CONSEGNA: Riscrivi tutte le voci in forma di elenco numerato, tralasciando le righe vuote.

MATERIALE:

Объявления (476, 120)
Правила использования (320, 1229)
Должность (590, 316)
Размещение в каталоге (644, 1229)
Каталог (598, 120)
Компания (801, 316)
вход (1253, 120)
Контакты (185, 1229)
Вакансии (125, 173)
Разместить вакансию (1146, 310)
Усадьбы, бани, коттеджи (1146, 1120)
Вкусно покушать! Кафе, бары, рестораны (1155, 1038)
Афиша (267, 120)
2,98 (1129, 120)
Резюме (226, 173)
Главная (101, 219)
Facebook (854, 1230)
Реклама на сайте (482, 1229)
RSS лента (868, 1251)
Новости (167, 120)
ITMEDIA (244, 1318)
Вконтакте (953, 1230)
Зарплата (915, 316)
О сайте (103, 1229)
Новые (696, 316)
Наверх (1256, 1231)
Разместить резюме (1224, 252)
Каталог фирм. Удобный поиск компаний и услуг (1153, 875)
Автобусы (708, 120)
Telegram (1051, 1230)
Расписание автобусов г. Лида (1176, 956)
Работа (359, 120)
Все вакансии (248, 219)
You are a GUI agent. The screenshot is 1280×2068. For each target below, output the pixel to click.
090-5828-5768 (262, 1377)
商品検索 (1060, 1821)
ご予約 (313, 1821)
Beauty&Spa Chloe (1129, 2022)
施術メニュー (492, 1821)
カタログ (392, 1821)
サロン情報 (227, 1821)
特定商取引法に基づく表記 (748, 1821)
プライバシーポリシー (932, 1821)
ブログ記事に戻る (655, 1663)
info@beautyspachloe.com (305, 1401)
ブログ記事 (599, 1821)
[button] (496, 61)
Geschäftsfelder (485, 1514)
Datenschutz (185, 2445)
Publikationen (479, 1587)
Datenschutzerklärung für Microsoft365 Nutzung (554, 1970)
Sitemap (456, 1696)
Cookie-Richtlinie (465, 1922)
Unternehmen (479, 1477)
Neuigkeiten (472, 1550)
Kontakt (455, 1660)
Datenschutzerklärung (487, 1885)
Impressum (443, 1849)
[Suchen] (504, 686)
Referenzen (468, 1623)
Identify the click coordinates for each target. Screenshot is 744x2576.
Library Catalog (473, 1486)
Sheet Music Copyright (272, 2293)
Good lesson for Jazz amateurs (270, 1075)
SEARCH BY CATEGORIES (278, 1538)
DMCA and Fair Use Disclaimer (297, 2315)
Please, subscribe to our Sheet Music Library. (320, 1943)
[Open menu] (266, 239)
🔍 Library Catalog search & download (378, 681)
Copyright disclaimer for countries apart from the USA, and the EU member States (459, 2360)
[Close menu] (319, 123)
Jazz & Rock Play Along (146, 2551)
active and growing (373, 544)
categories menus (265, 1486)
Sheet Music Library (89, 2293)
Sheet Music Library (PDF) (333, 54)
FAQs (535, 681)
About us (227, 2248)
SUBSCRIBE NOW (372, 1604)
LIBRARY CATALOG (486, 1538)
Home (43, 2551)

RISULTATO:
1. Объявления (476, 120)
2. Правила использования (320, 1229)
3. Должность (590, 316)
4. Размещение в каталоге (644, 1229)
5. Каталог (598, 120)
6. Компания (801, 316)
7. вход (1253, 120)
8. Контакты (185, 1229)
9. Вакансии (125, 173)
10. Разместить вакансию (1146, 310)
11. Усадьбы, бани, коттеджи (1146, 1120)
12. Вкусно покушать! Кафе, бары, рестораны (1155, 1038)
13. Афиша (267, 120)
14. 2,98 (1129, 120)
15. Резюме (226, 173)
16. Главная (101, 219)
17. Facebook (854, 1230)
18. Реклама на сайте (482, 1229)
19. RSS лента (868, 1251)
20. Новости (167, 120)
21. ITMEDIA (244, 1318)
22. Вконтакте (953, 1230)
23. Зарплата (915, 316)
24. О сайте (103, 1229)
25. Новые (696, 316)
26. Наверх (1256, 1231)
27. Разместить резюме (1224, 252)
28. Каталог фирм. Удобный поиск компаний и услуг (1153, 875)
29. Автобусы (708, 120)
30. Telegram (1051, 1230)
31. Расписание автобусов г. Лида (1176, 956)
32. Работа (359, 120)
33. Все вакансии (248, 219)
34. You are a GUI agent. The screenshot is 1280×2068. For each target below, output the pixel to click.
35. 090-5828-5768 (262, 1377)
36. 商品検索 (1060, 1821)
37. ご予約 (313, 1821)
38. Beauty&Spa Chloe (1129, 2022)
39. 施術メニュー (492, 1821)
40. カタログ (392, 1821)
41. サロン情報 (227, 1821)
42. 特定商取引法に基づく表記 (748, 1821)
43. プライバシーポリシー (932, 1821)
44. ブログ記事に戻る (655, 1663)
45. info@beautyspachloe.com (305, 1401)
46. ブログ記事 (599, 1821)
47. [button] (496, 61)
48. Geschäftsfelder (485, 1514)
49. Datenschutz (185, 2445)
50. Publikationen (479, 1587)
51. Datenschutzerklärung für Microsoft365 Nutzung (554, 1970)
52. Sitemap (456, 1696)
53. Cookie-Richtlinie (465, 1922)
54. Unternehmen (479, 1477)
55. Neuigkeiten (472, 1550)
56. Kontakt (455, 1660)
57. Datenschutzerklärung (487, 1885)
58. Impressum (443, 1849)
59. [Suchen] (504, 686)
60. Referenzen (468, 1623)
61. Identify the click coordinates for each target. Screenshot is 744x2576.
62. Library Catalog (473, 1486)
63. Sheet Music Copyright (272, 2293)
64. Good lesson for Jazz amateurs (270, 1075)
65. SEARCH BY CATEGORIES (278, 1538)
66. DMCA and Fair Use Disclaimer (297, 2315)
67. Please, subscribe to our Sheet Music Library. (320, 1943)
68. [Open menu] (266, 239)
69. 🔍 Library Catalog search & download (378, 681)
70. Copyright disclaimer for countries apart from the USA, and the EU member States (459, 2360)
71. [Close menu] (319, 123)
72. Jazz & Rock Play Along (146, 2551)
73. active and growing (373, 544)
74. categories menus (265, 1486)
75. Sheet Music Library (89, 2293)
76. Sheet Music Library (PDF) (333, 54)
77. FAQs (535, 681)
78. About us (227, 2248)
79. SUBSCRIBE NOW (372, 1604)
80. LIBRARY CATALOG (486, 1538)
81. Home (43, 2551)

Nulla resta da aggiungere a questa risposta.